→ RECORD SET
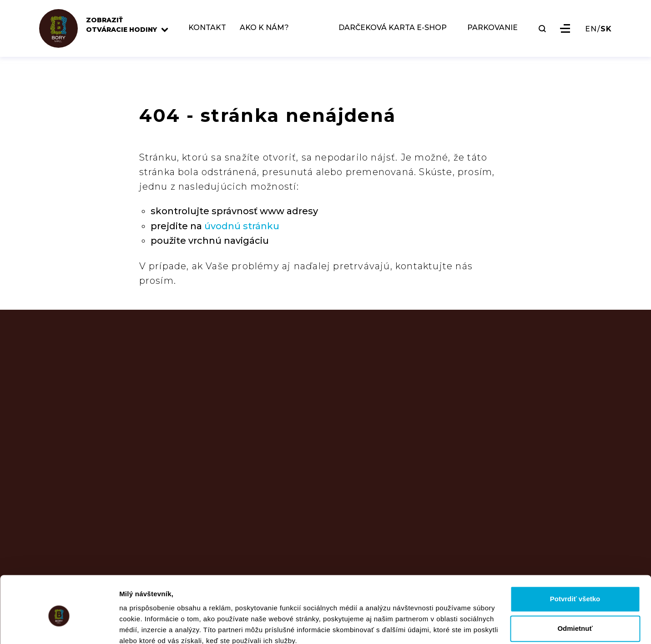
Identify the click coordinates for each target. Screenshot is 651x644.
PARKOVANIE (492, 30)
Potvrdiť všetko (575, 559)
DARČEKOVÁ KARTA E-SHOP (393, 30)
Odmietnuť (575, 589)
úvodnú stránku (242, 226)
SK (606, 31)
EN (591, 31)
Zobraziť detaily (145, 626)
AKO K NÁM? (267, 30)
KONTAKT (210, 30)
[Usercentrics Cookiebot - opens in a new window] (59, 626)
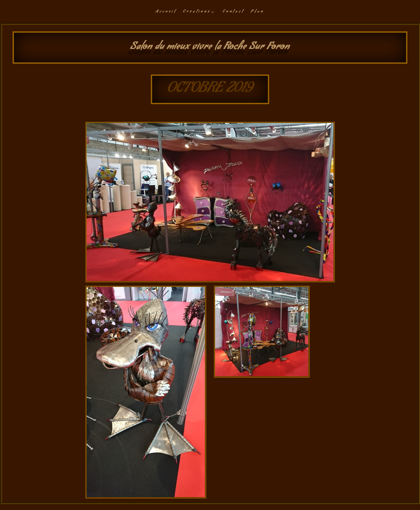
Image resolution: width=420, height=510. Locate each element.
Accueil (166, 13)
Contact (233, 13)
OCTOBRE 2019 (210, 90)
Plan (257, 13)
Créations (197, 13)
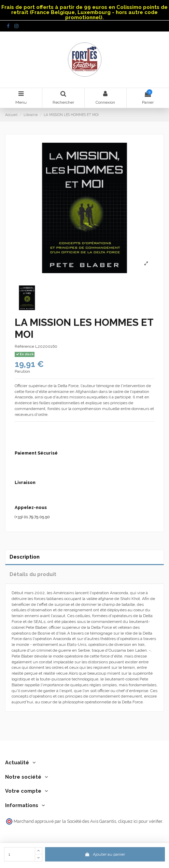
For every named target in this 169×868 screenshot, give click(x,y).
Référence (24, 346)
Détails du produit (33, 574)
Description (25, 557)
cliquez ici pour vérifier (140, 821)
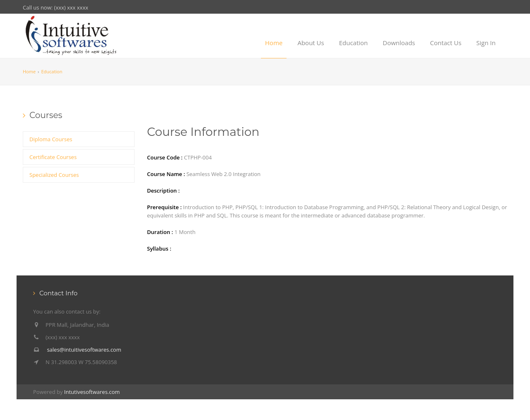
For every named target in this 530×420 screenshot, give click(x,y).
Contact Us (446, 43)
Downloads (399, 43)
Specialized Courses (54, 175)
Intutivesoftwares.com (92, 392)
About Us (311, 43)
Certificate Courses (53, 157)
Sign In (486, 43)
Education (354, 43)
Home (274, 43)
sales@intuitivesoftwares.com (84, 350)
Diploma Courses (51, 139)
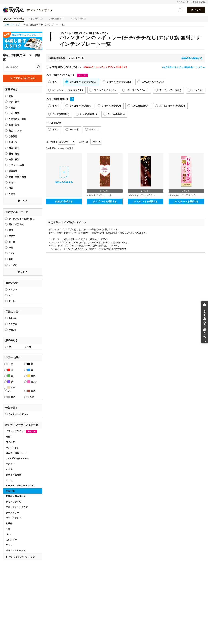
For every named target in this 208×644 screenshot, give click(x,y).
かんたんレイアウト (18, 414)
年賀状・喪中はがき (16, 496)
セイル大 (94, 130)
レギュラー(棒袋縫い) (80, 106)
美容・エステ (15, 131)
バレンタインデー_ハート (99, 195)
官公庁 (12, 182)
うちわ (9, 534)
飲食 (11, 96)
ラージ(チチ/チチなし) (170, 90)
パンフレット (12, 448)
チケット (10, 545)
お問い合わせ (78, 19)
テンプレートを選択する (105, 202)
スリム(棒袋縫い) (140, 106)
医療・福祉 (14, 125)
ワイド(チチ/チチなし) (105, 90)
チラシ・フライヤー (21, 431)
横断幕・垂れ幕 (13, 475)
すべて (56, 82)
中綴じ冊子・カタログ (17, 507)
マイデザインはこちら (22, 78)
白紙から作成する (64, 202)
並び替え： (52, 142)
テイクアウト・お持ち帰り (21, 219)
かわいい (13, 330)
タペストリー (12, 512)
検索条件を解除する (192, 58)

→ INSTRUCTIONS FOR THE TASK
Edit the entries starting at the line containing "For every named target in this 530×420" and ending at the end of the entries, replacing every "Courses" with "Classes" and changing nothing else. Leave the pictures out of your answer.

→ TASK RESULT
For every named target in this 530×420 screenshot, give click(x,y).
Contact Us (446, 43)
Downloads (399, 43)
Specialized Classes (54, 175)
Intutivesoftwares.com (92, 392)
About Us (311, 43)
Certificate Classes (53, 157)
Sign In (486, 43)
Education (354, 43)
Home (274, 43)
sales@intuitivesoftwares.com (84, 350)
Diploma Classes (51, 139)
For every named target in this 208×644 screenshot, give click(x,y).
かんたんレイアウト (18, 414)
年賀状・喪中はがき (16, 496)
セイル大 (94, 130)
レギュラー(棒袋縫い) (80, 106)
美容・エステ (15, 131)
バレンタインデー_ハート (99, 195)
官公庁 (12, 182)
うちわ (9, 534)
飲食 (11, 96)
ラージ(チチ/チチなし) (170, 90)
パンフレット (12, 448)
チケット (10, 545)
お問い合わせ (78, 19)
テンプレートを選択する (105, 202)
スリム(棒袋縫い) (140, 106)
医療・福祉 (14, 125)
ワイド(チチ/チチなし) (105, 90)
チラシ・フライヤー (21, 431)
横断幕・垂れ幕 (13, 475)
すべて (56, 82)
中綴じ冊子・カタログ (17, 507)
マイデザインはこちら (22, 78)
白紙から作成する (64, 202)
並び替え： (52, 142)
テイクアウト・お持ち帰り (21, 219)
かわいい (13, 330)
タペストリー (12, 512)
検索条件を解除する (192, 58)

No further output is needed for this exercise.